### Exercise details
What is needed is a word-for-word copy of every record below, minus the pictures.

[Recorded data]

....

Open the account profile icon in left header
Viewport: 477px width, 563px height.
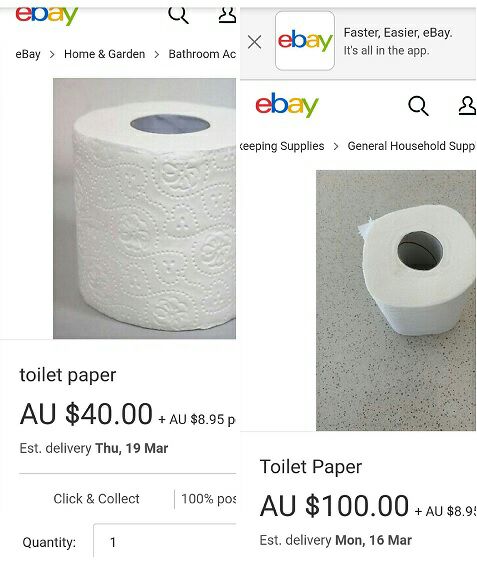[x=227, y=15]
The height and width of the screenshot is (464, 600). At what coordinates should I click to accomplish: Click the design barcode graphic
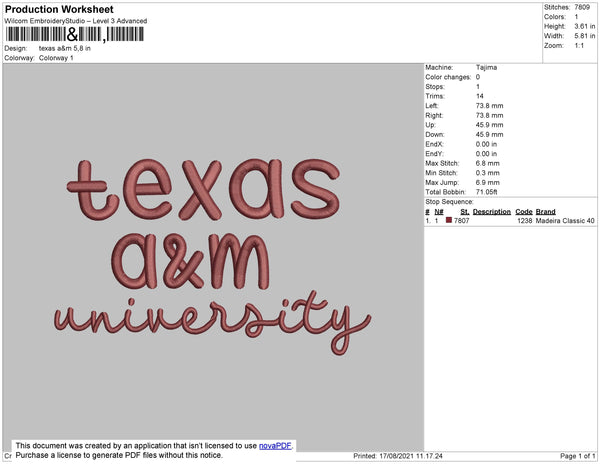[75, 34]
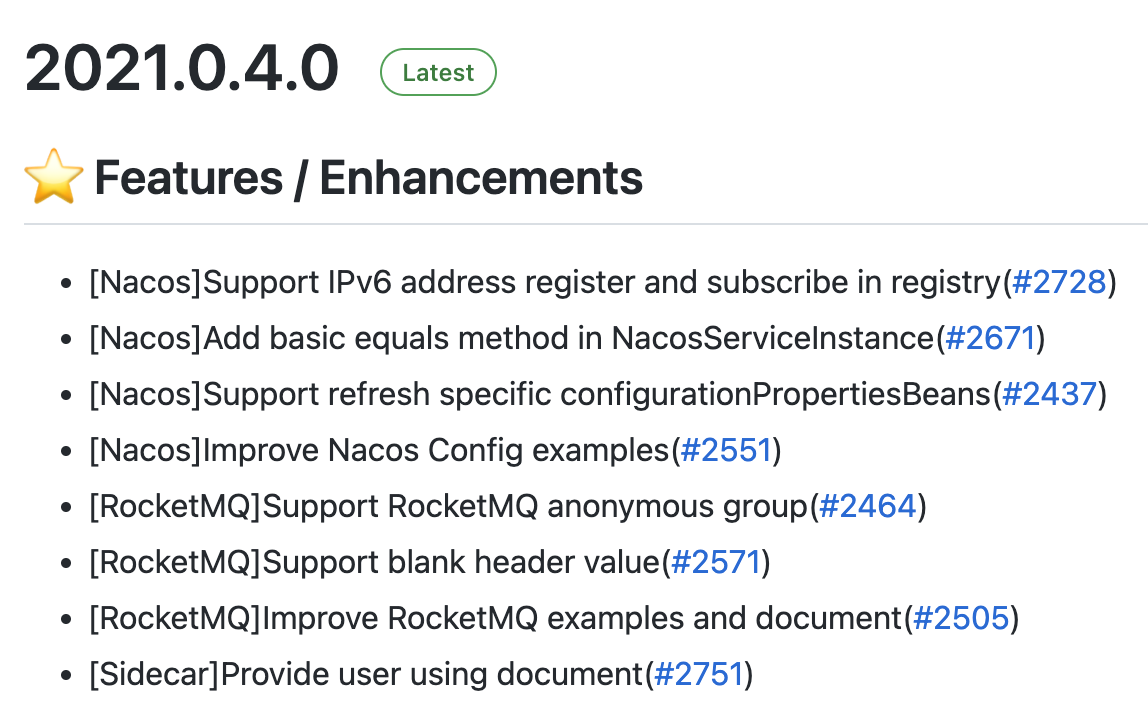The image size is (1148, 728).
Task: Click the #2505 RocketMQ examples link
Action: [960, 619]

....

### Response to this exercise
Open the account profile icon in left header
Viewport: 477px width, 563px height.
[x=227, y=15]
The height and width of the screenshot is (464, 600). At what coordinates should I click to accomplish: Click the design barcode graphic
[75, 34]
The image size is (1148, 728).
Task: Click the #2505 RocketMQ examples link
Action: [960, 619]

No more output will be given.